The play’s words carry the viewer to places where some liberal white (queer) folks are often too afraid to go: the truths of ownership, of phenotypic privilege, of perspective, of difference even as they materialize among white progressives. And, some progressive black (straight) folk are forced to consider the truths of marginalization among the marginalized, heterosexual privilege, of perspective, and of difference as well. In the play, Danny Larsen (Jonathan Groff), a white, gay, fledgling playwright, pens a provocative play based on the lives of an urban alcoholic black mother and her son, which emerged when Danny observed the interactions of a black mother and son on a train. The twist is: Danny credits the imagined Shaleeha G’ntamobi, a name that he creates for the supposed black woman, as the writer. So, Danny concocts the ingenious (at least, he thought it was) plan of hiring a black actress, Emilie Martin (Rutina Wesley), to “play” the role of Shaleeha. Danny lies because he fears that his work would be rejected as contender in a national playwriting contest if folk discovered that the submission about a black woman and son was written by a gay white man. Emilie acquiesces because she is a struggling actress in need of a job and money even though the play, itself, contained the infamous N-word at least 37 times. Oh, the things that Danny and Emilie would do for fame and money, though, it doesn’t sound as far from the reality of most of us in real life as the play would have us believe.
The characters in this play are strikingly familiar. Danny is the guy you nearly bumped into while he was hunched over his laptop at Starbucks who insists that he knows black folks as well as he knows Broadway. Or the friend of a friend who insists on playing it safe, choosing to ignore altogether the minefield of uneasy conversations loaded with ubiquitous racism and homophobia, like Danny’s friend Trevor (Will Rogers) who remains relatively low key throughout the play until Danny hurls the N-word at Emilie, Trevor’s love interest. Yet, it is Trevor who will likely resonate with many in the audience, those who aren’t racist or homophobic, but have been in the company of racists and homophobes without offering a challenge in the face of discriminatory words and practices. Or the talented homegirl who’s pining for work in the art that she loves, and since the game is rigged anyway, why not play along, even if that means she might be complicit in the very act of racism that also boggles her.

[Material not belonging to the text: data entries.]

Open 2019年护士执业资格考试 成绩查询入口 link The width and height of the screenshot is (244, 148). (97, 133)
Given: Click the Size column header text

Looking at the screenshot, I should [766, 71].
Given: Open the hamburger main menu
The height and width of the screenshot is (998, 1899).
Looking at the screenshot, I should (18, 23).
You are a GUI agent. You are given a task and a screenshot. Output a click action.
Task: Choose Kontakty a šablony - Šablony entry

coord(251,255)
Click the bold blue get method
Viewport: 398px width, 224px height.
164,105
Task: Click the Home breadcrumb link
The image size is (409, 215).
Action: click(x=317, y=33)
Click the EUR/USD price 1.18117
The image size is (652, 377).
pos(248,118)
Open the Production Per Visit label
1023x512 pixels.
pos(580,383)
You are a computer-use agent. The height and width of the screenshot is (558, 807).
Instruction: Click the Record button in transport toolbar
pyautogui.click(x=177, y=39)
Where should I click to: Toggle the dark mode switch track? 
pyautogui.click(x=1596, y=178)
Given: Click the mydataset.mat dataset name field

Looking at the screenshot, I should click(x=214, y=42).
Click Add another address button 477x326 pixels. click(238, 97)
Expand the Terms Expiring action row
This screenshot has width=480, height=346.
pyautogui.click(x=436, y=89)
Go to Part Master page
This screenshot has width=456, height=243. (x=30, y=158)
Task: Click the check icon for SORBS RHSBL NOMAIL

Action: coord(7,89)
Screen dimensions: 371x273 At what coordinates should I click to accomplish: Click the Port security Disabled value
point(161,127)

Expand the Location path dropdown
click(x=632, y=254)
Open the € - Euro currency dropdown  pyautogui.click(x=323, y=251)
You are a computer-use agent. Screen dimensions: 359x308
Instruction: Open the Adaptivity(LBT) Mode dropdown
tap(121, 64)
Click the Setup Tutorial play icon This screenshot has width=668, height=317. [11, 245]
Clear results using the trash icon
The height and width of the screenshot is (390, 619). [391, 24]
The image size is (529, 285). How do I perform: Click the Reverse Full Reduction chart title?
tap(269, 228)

You’ll see their worlds collide. You’ll feel yours spin a little, too. You’ll hear the audience cringe, or laugh, or entertain itself for the 100 minutes it takes for everyone in the theater to discover that whatever questions they had won’t be answered or that they had been invited to view caricatures of themselves, somewhere at some point, on stage. And during the final act…and in the post-play talkback…and on the train ride home s/he will wonder if s/he had been invited to interrogate her/his own issues, or those of Jeff Talbott, the white gay male playwright, who achieves at writing a play about a white gay male playwright who is writing a play about a black woman. The question of authorship takes center stage, literally, in the works of the fictionalized Danny and the real-time Jeff. What one discovers is the fact that authors/artists tend to work from imagination. The simple truth is that the American imaginary is never free from racist, sexist, classist, and heterosexist scripts. And, if that truth is uncovered in the work of the artist, then it might be said that the artist achieved the task at hand.